The task:
Reproduce every line of the data, exactly and without its pictures.

::::

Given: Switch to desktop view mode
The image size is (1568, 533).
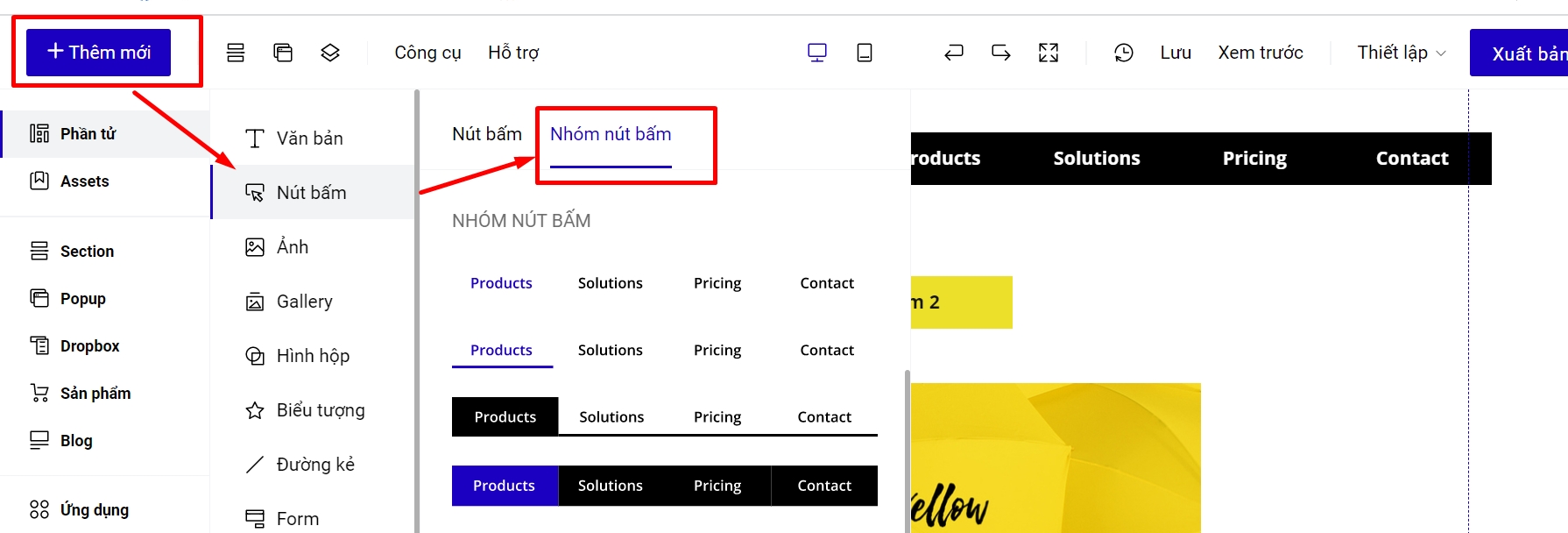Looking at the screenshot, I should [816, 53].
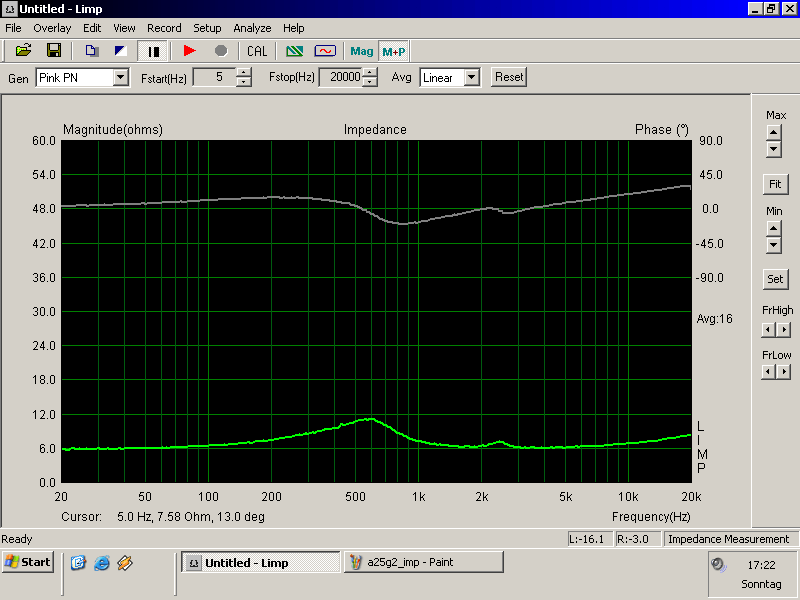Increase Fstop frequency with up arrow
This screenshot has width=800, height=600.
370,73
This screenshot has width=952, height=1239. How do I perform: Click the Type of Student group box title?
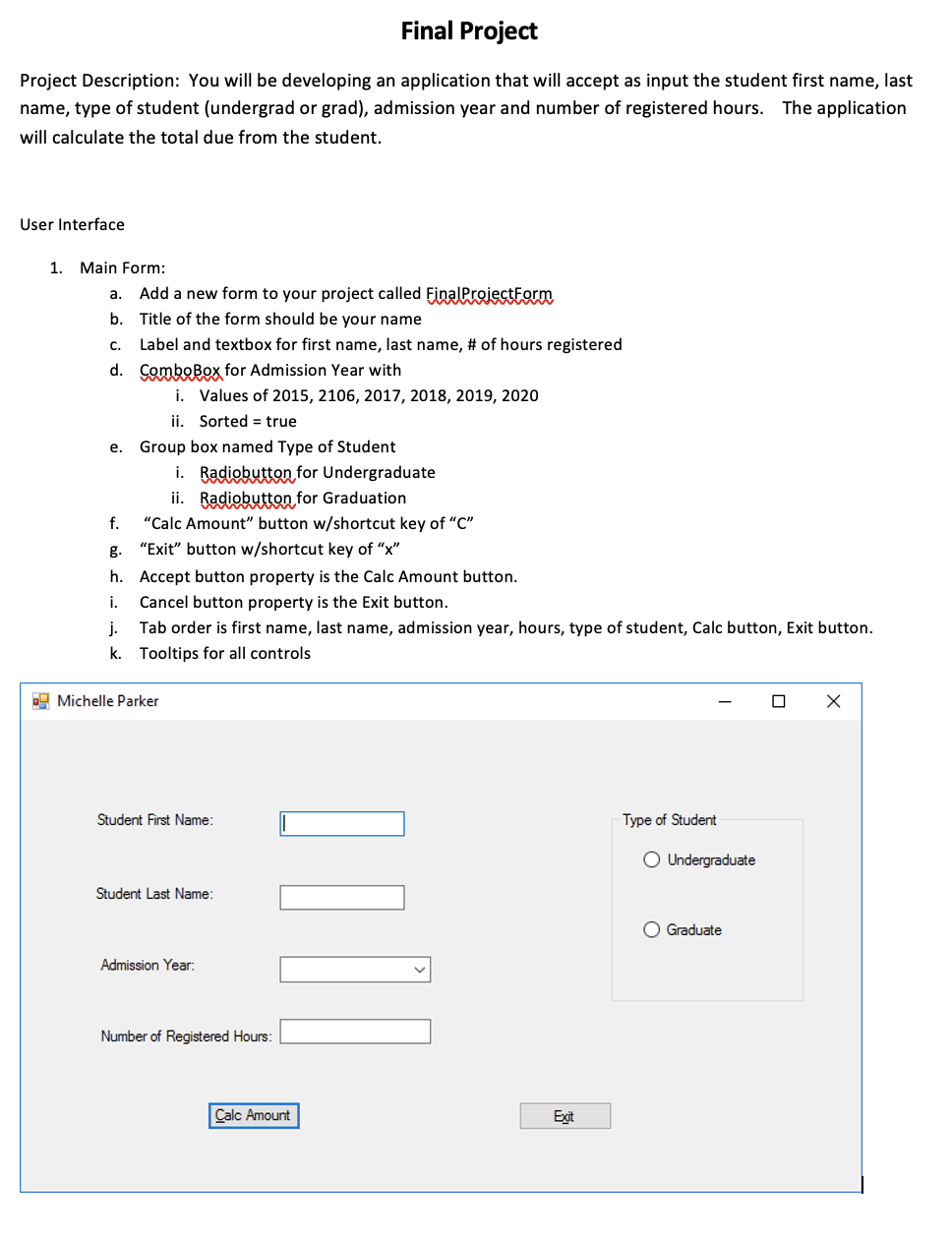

::::

Solution to the exercise:
Given: Switch to desktop view mode
The image size is (1568, 533).
Looking at the screenshot, I should [816, 53].
Increase Fstop frequency with up arrow
This screenshot has width=800, height=600.
370,73
This screenshot has width=952, height=1239. How do I perform: Click the Type of Student group box title?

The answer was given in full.